RDP yang menghadirkan Inspektorat dan jajaran pegawai Puskesmas Kahean itu berubah menjadi forum terbuka penuh emosi. Berbagai persoalan mencuat, mulai dari dugaan intimidasi, penjatuhan sanksi disiplin, hingga tudingan praktik pungutan liar (pungli).

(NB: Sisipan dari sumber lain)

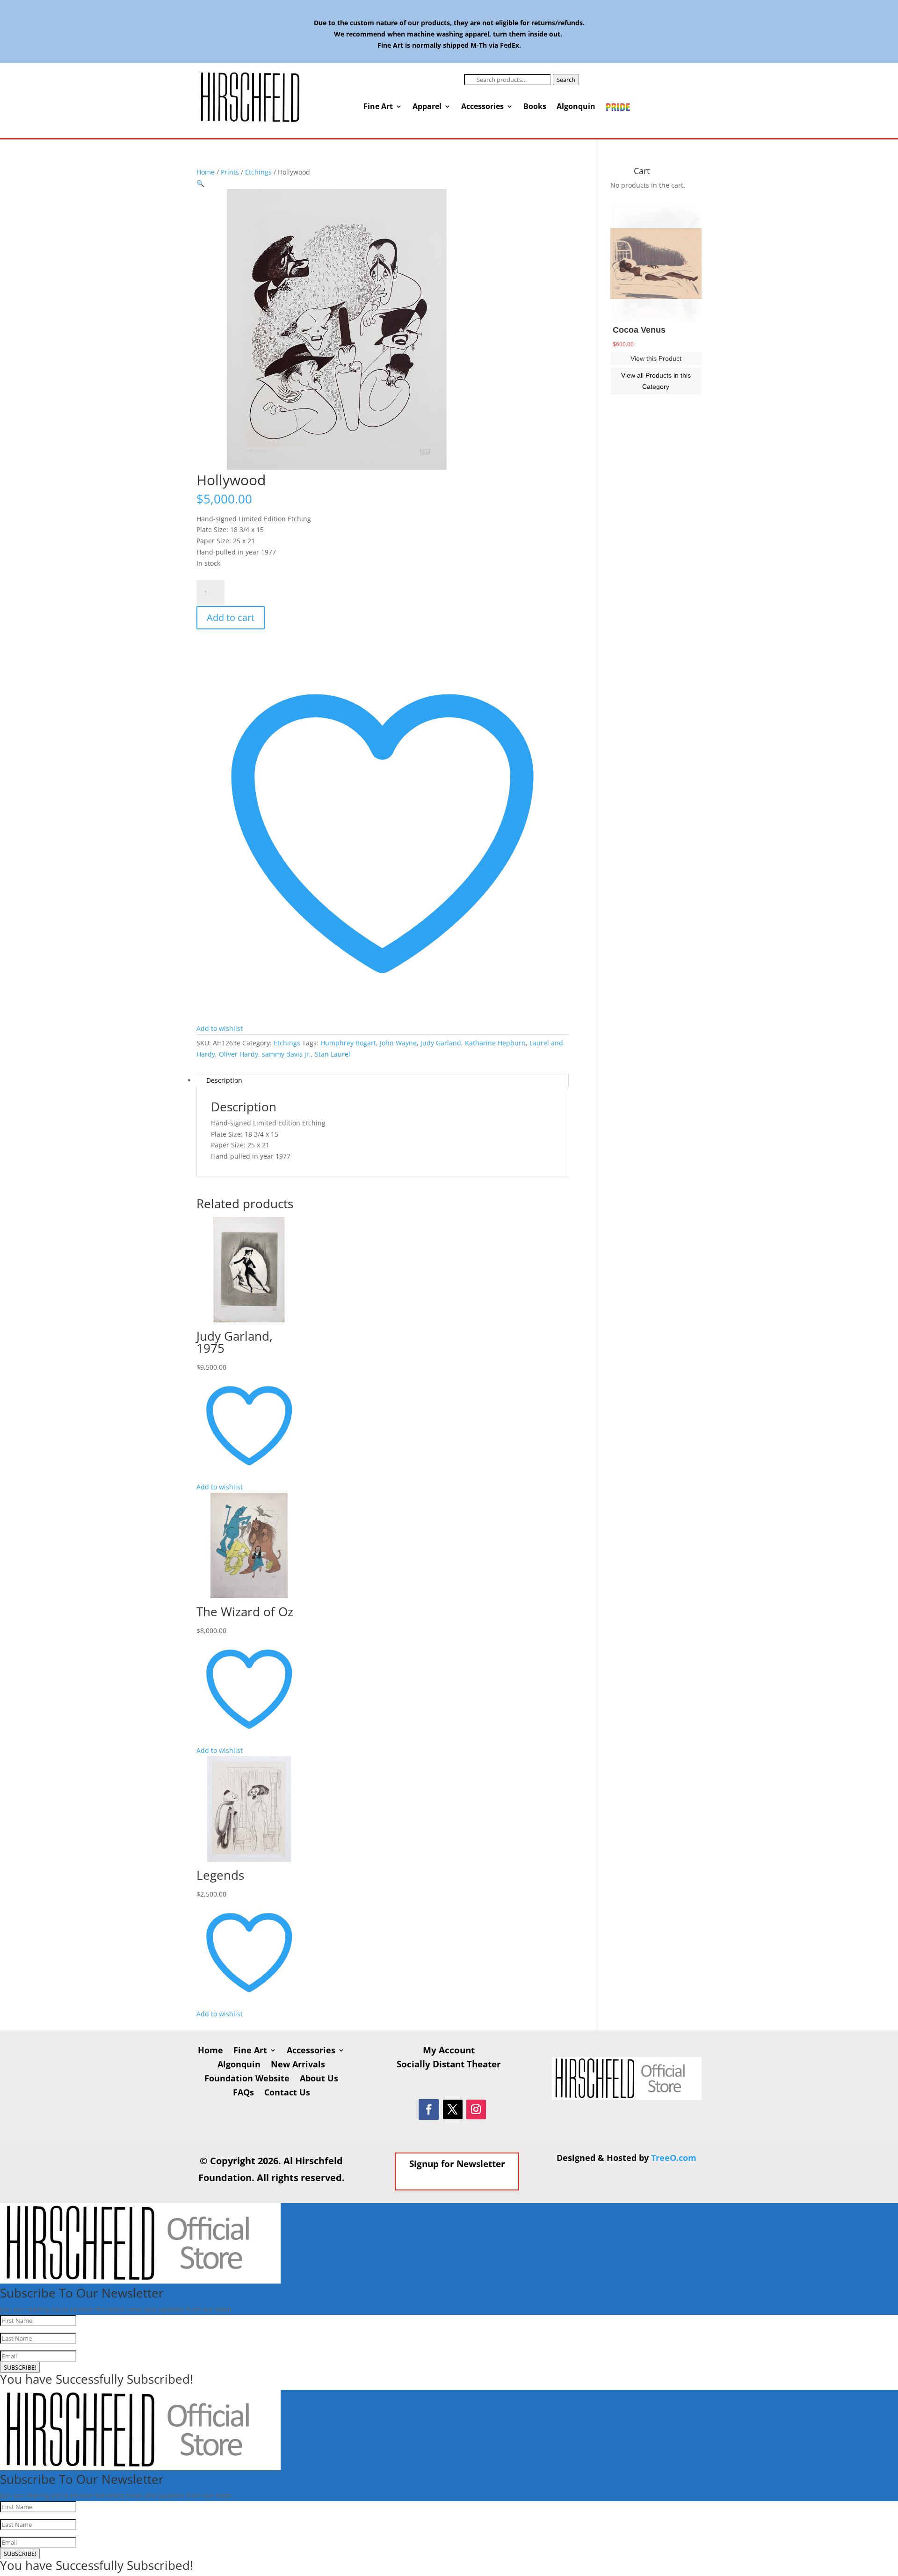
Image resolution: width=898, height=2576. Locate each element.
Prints (230, 172)
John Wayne (398, 1042)
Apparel (427, 107)
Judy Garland (440, 1042)
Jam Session (638, 330)
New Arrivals (298, 2065)
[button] (200, 183)
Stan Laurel (332, 1054)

Kepala Tata Usaha (KTU) Puskesmas Kahean, Hylda Yoanna Agustina Panggabean, mengungkapkan dirinya sempat dijatuhi sanksi disiplin PNS oleh Sekretaris Daerah yang mengatasnamakan Wali Kota Pematangsiantar.
Namun, ia menolak tudingan tersebut dan memilih melawan dengan melapor ke Badan Kepegawaian Negara (BKN) Regional VI Medan.

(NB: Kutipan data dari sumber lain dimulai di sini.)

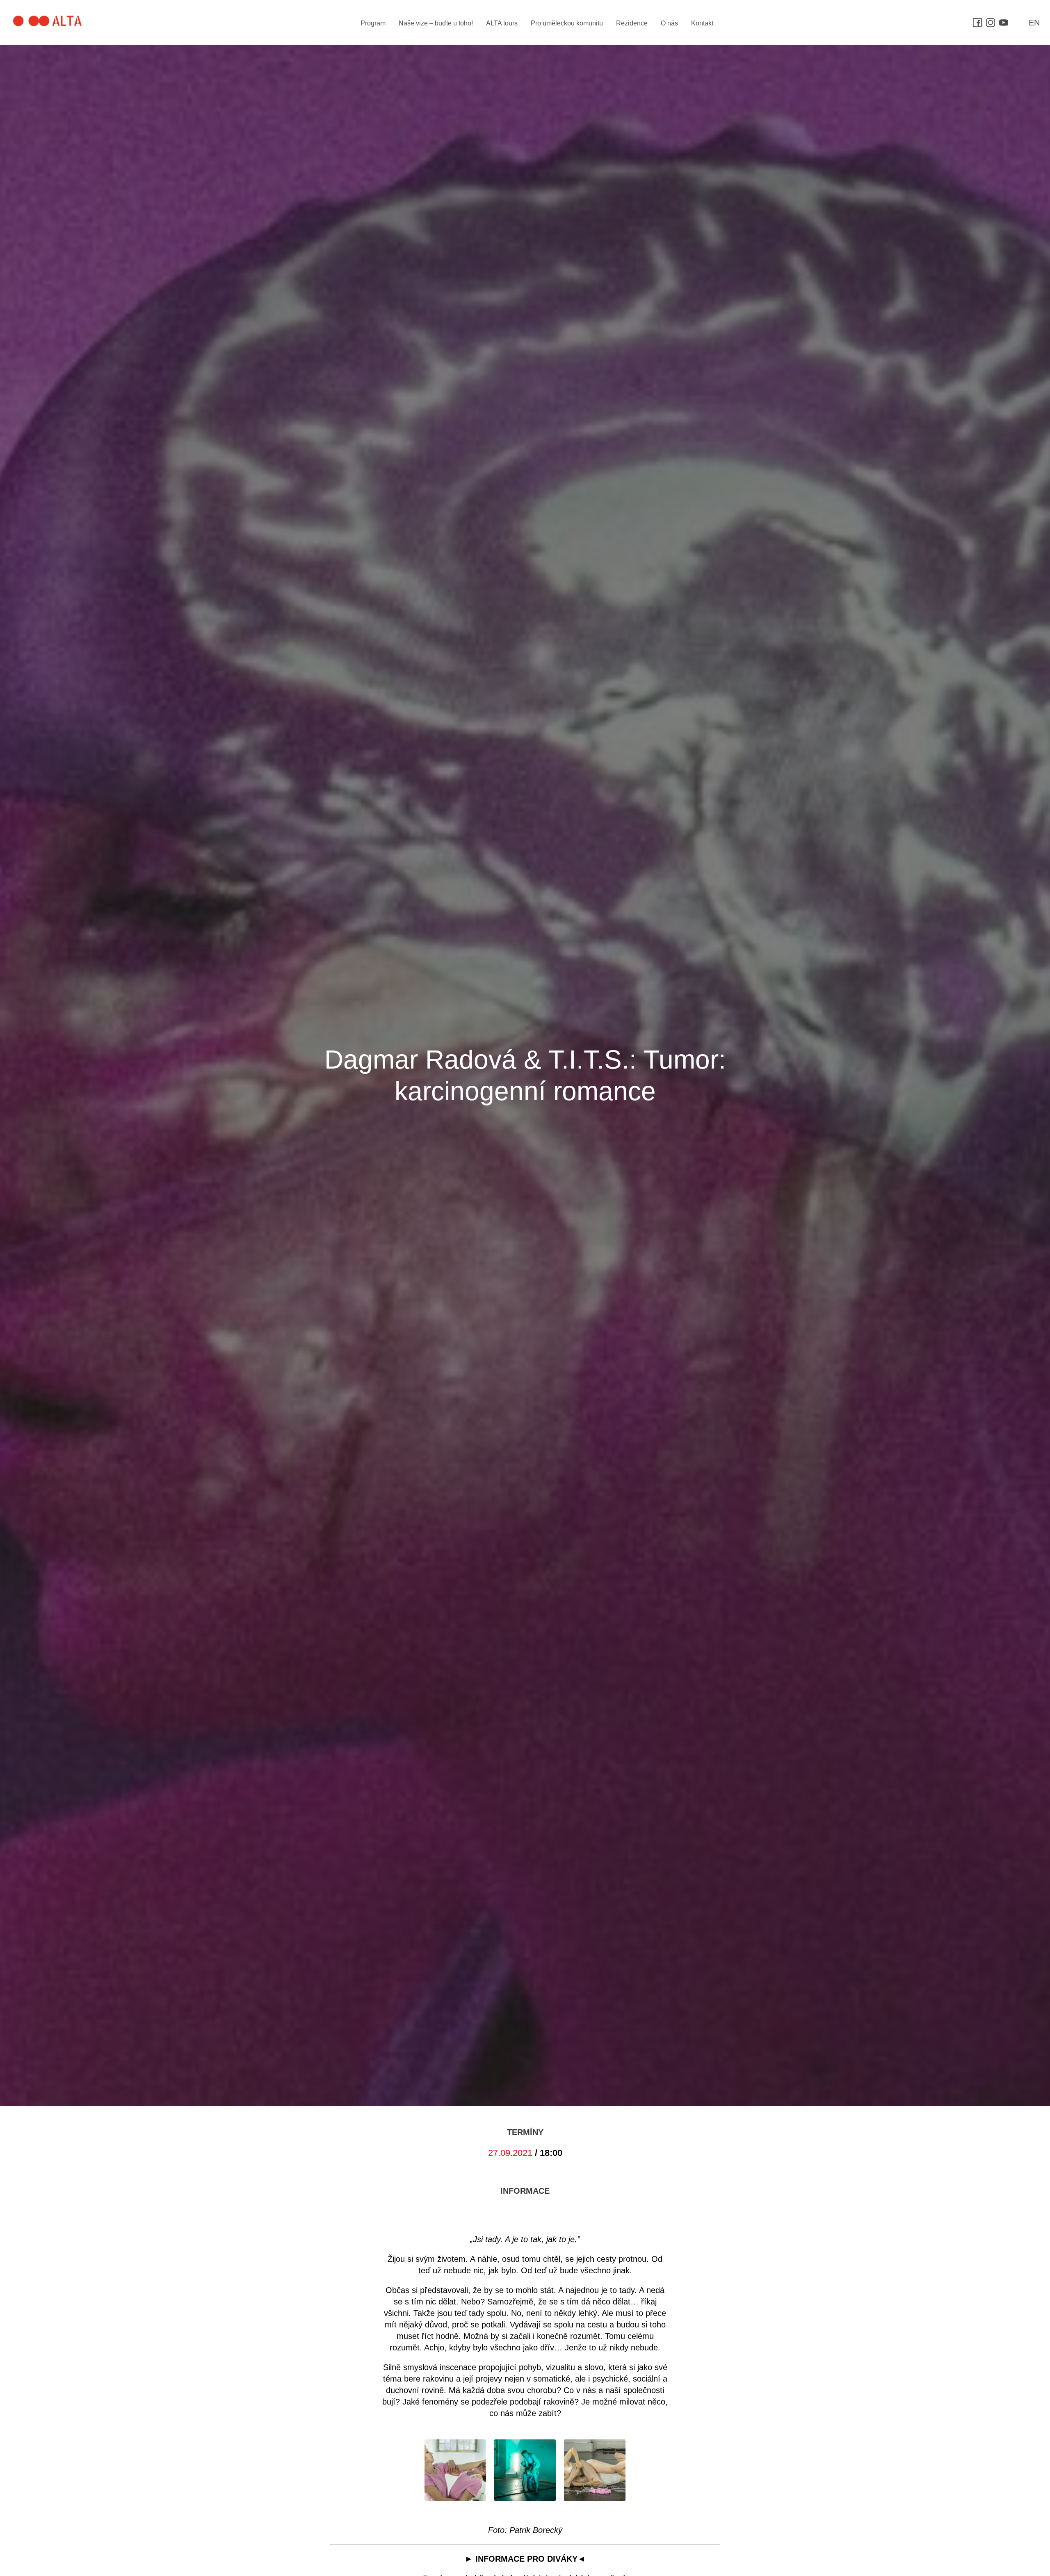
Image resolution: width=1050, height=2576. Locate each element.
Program (373, 23)
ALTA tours (502, 23)
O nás (669, 23)
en (1034, 22)
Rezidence (632, 23)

“Setelah dilakukan investigasi, BKN merekomendasikan agar sanksi terhadap saya dicabut,” ujar Hylda.
Rekomendasi itu kemudian ditindaklanjuti dengan pencabutan sanksi oleh Sekda.

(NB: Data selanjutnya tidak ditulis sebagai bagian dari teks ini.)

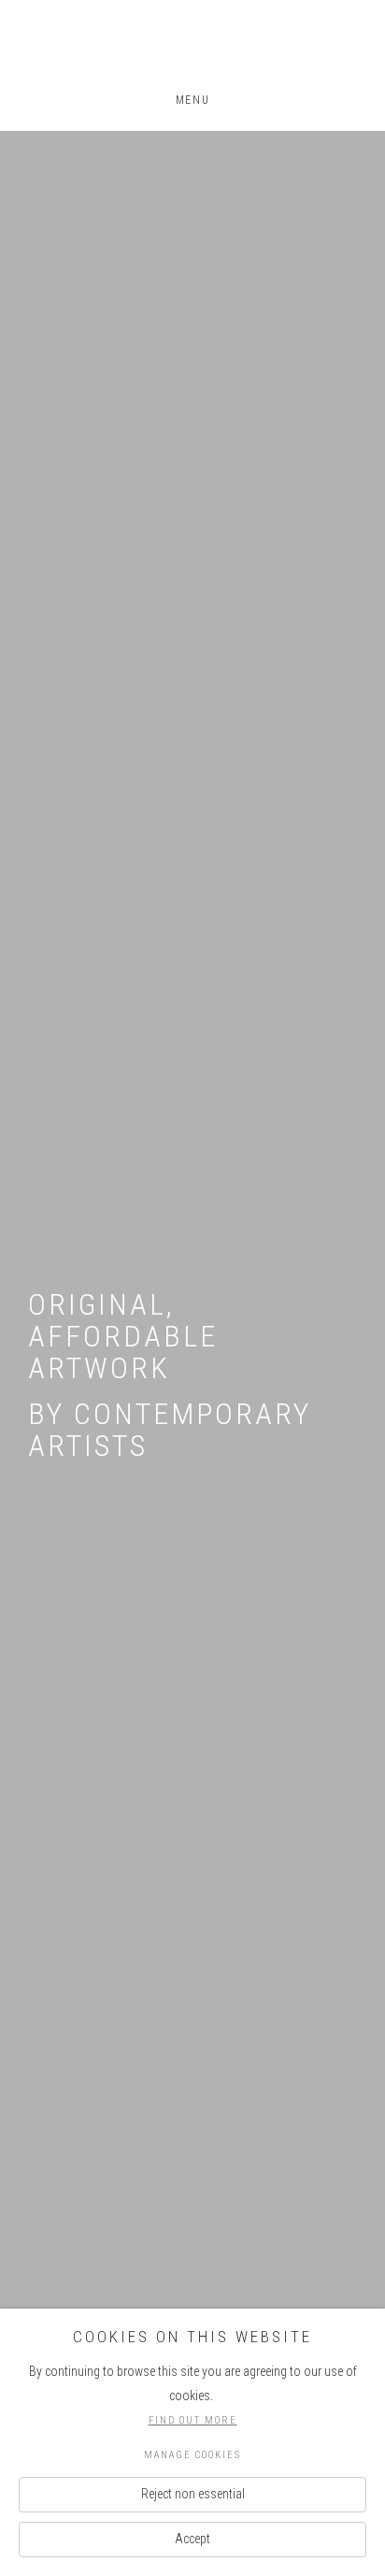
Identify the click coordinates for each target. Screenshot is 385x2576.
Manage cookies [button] (192, 2455)
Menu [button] (192, 100)
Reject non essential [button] (193, 2493)
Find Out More (193, 2420)
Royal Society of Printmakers (192, 48)
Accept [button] (192, 2538)
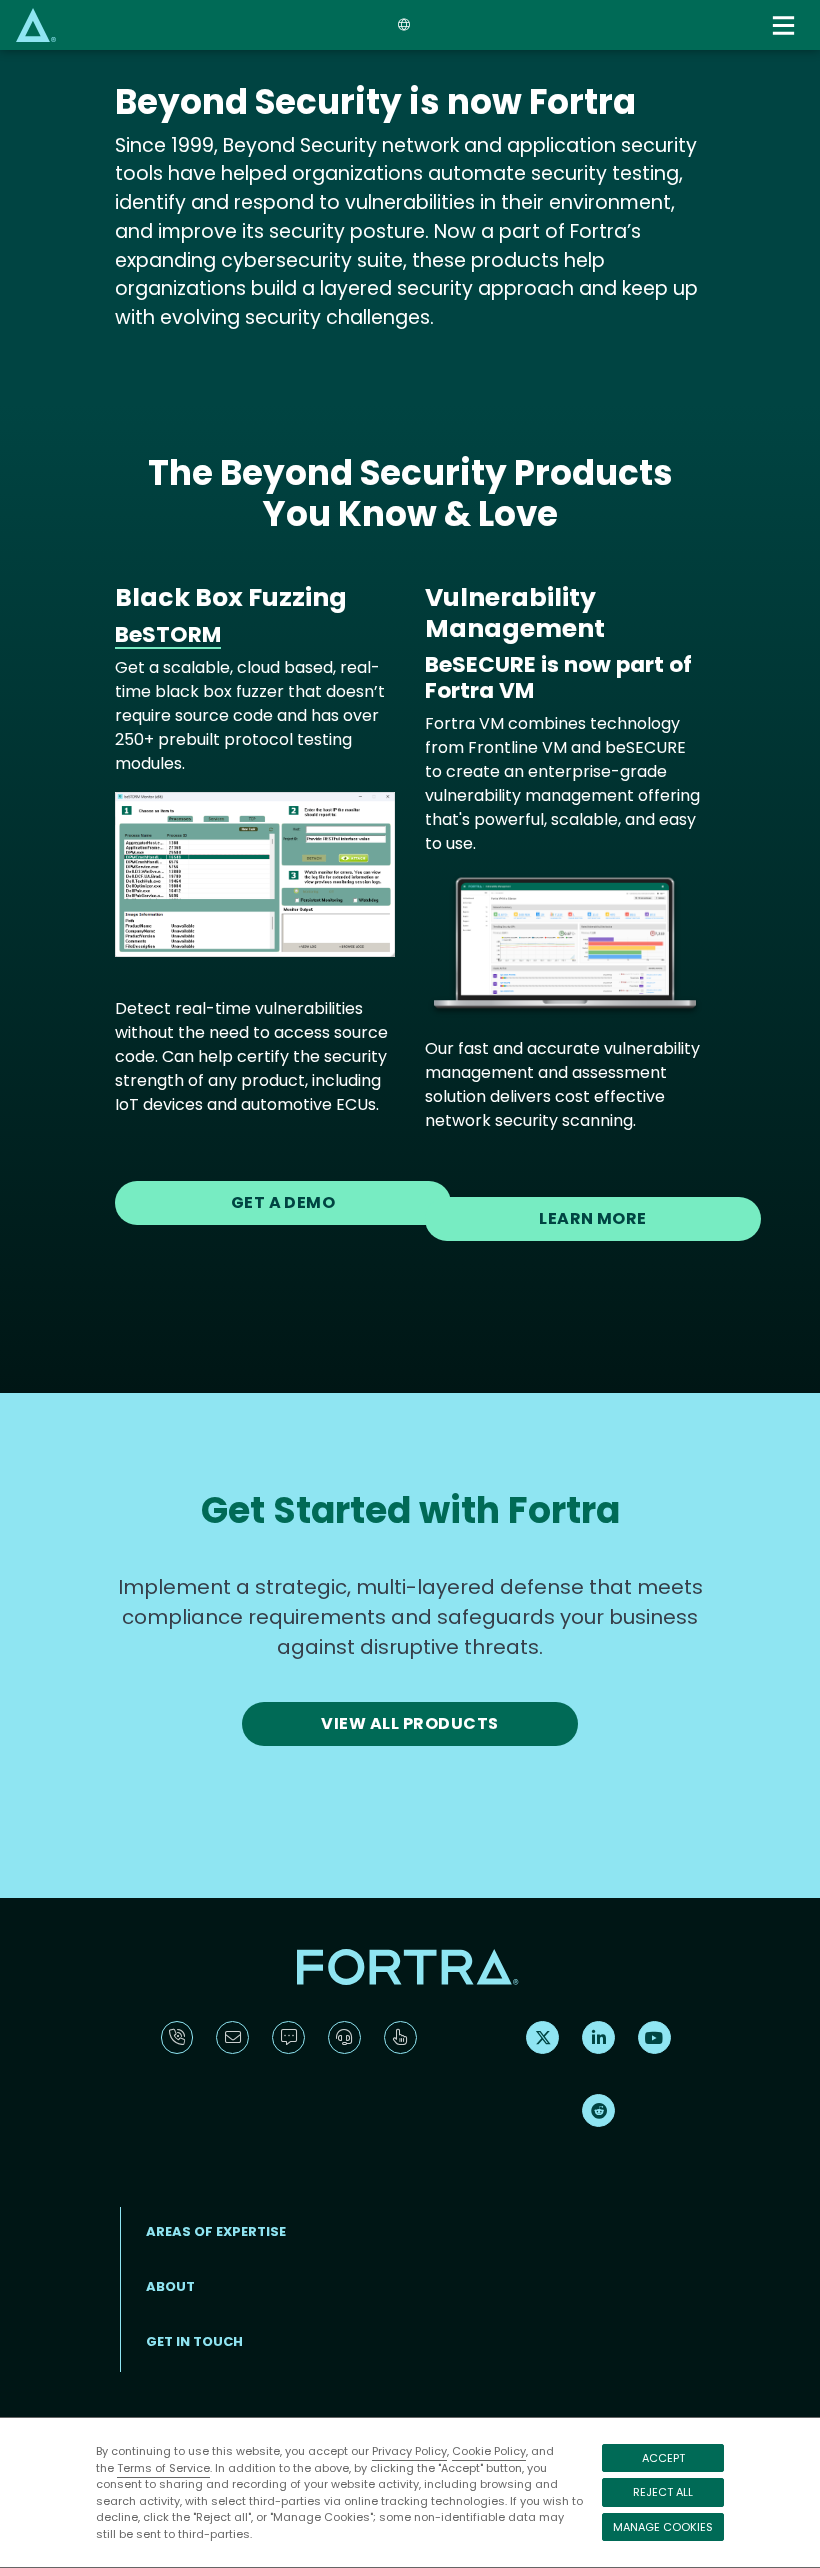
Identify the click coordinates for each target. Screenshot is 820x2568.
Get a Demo (283, 1202)
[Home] (36, 24)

Tak hanya itu, sejumlah pegawai lain juga mengaku mengalami tekanan. Bahkan, ada yang merasa dikriminalisasi terkait laporan yang sempat dilayangkan ke Polres Pematangsiantar.
Persoalan internal juga disebut memicu perpecahan di lingkungan kerja. Salah seorang pegawai, Lidya, mengungkap adanya pengelompokan antara pihak yang pro dan tidak percaya terhadap Kepala Puskesmas Kahean.
“BOK kami yang diajukan hanya tiga kali, sementara yang lain sampai 18 kali. Selisihnya jauh sekali,” ungkapnya.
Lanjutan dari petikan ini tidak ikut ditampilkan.